A press release from the University of Nottingham about some new research on Tourette Syndrome that seems wholly consistent with what I’ve observed over the past 2+ decades:
Secondary school can be a stressful enough time for any teenager, but for those living with Tourette Syndrome (TS) their neurological condition can present a whole new set of challenges.
Now a study led by researchers at The University of Nottingham has given a unique insight into the impact of TS on secondary education by talking to parents, teachers and, for the first time, the young people themselves.
As a result of the study commissioned by the national charity Tourettes Action, and funded with £335,751 by the Big Lottery, the powerful words of young people with TS are being used to train teachers on how to recognise and respond to the condition.
Professor Georgina Jackson, who led the research in the University’s Division of Psychiatry and Applied Psychology, said: “This study is the first to address the experiences of young people with TS from their own point of view.
“TS is often seen purely in terms of the tics that affect many with the condition but for these children there is often an awful lot going on inside their heads too, often related to anxiety over how to control their visible symptoms.
“Like any teenager, they are keen to fit in and the quality of their school experience and the development of friendships at this important stage of their life can have a huge impact on how they adjust to living with the condition in adulthood.”
TS is an inherited neurological condition affecting as many as one in 100 school-age children. The condition is characterised by tics — involuntary, uncontrollable and repeated sounds and movements — which start in early childhood and peak from the age of 11 through the teenage years.
Symptoms pose challenges
These tics can change in type, severity and frequency and can be temporarily delayed with effort — meaning that pupils with TS can present a changing picture and there may be periods when their tics become more severe and disruptive in the classroom.
This can pose a challenge for teachers, many of whom have little experience of the condition, in recognising TS symptoms rather than perceiving a child to be deliberately disruptive or ‘naughty’.
The study recruited 35 young people with TS through Tourettes Action and through mainstream secondary schools in the East Midlands, West Midlands and Yorkshire.
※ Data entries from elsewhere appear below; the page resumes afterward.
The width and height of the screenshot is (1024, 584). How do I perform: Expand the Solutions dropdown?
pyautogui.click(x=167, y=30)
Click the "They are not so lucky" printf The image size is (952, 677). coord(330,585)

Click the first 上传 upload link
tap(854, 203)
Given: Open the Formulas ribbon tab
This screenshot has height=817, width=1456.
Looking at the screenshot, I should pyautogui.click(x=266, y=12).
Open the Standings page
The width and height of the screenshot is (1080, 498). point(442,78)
Academics interviewed each young person, one or both of their parents and one or two members of staff from their school — which included teachers, teaching assistants and Special Educational Needs Coordinators (SENCOs).
They were asked to talk in detail about how having Tourette syndrome affects them in school, including their classwork, behaviour and relationships with others.
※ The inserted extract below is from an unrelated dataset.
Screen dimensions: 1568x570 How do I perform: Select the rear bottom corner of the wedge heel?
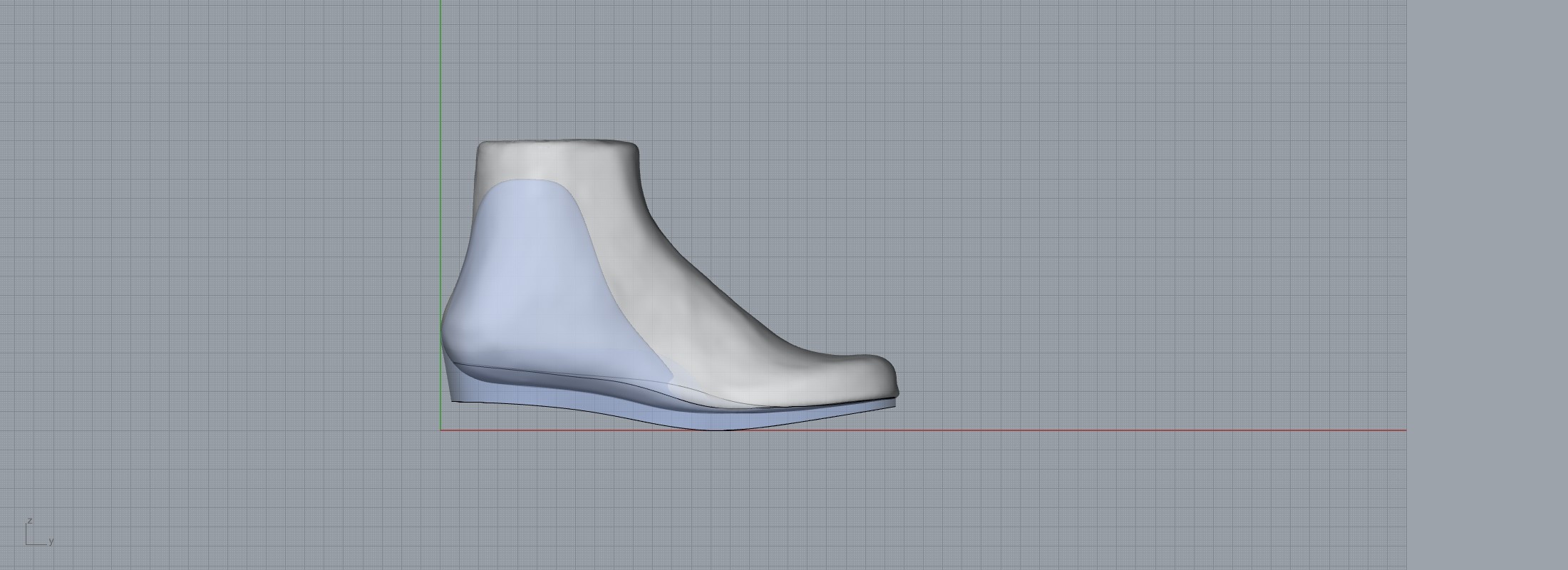tap(453, 402)
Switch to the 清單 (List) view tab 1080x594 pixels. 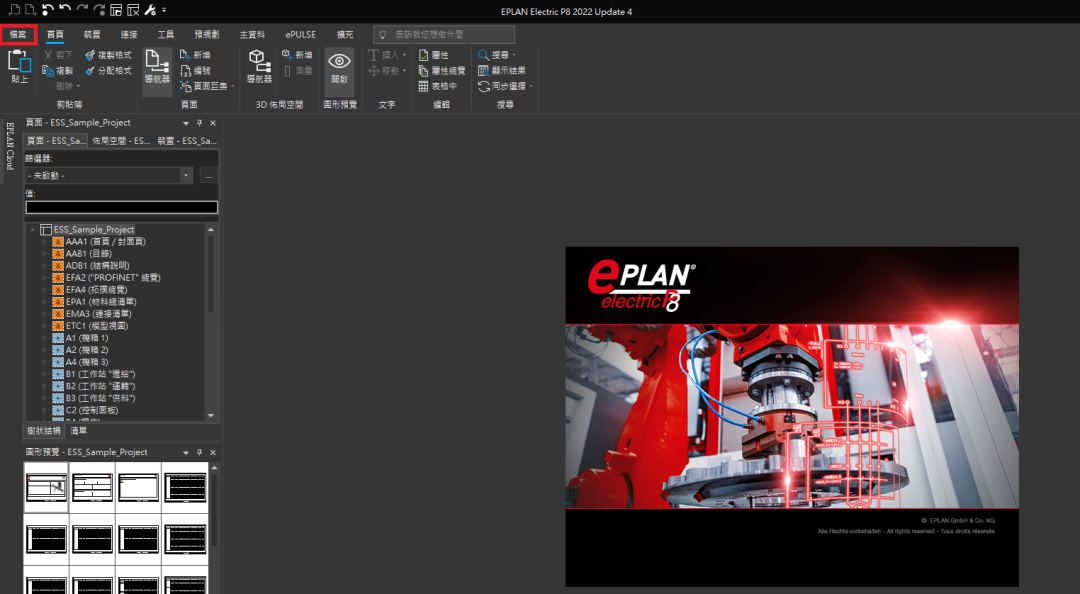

The three challenges more frequently reported by the young people were problems concentrating in class, unhelpful responses by school staff and teasing and bullying by other students, such as name-calling and mimicking tics.
Some also reported that homework, examinations, writing, anxiety and managing anger were additional challenges for them. For example, severe movement tics involving the hands can cause difficulties with completing homework and with handwriting. Vocal tics, such as making sounds or saying words out loud could sometimes attract unhelpful responses from school staff, such as being told off.
The young people reported significantly more victimisation than normal but relatively few staff were aware that their students were being teased or bullied.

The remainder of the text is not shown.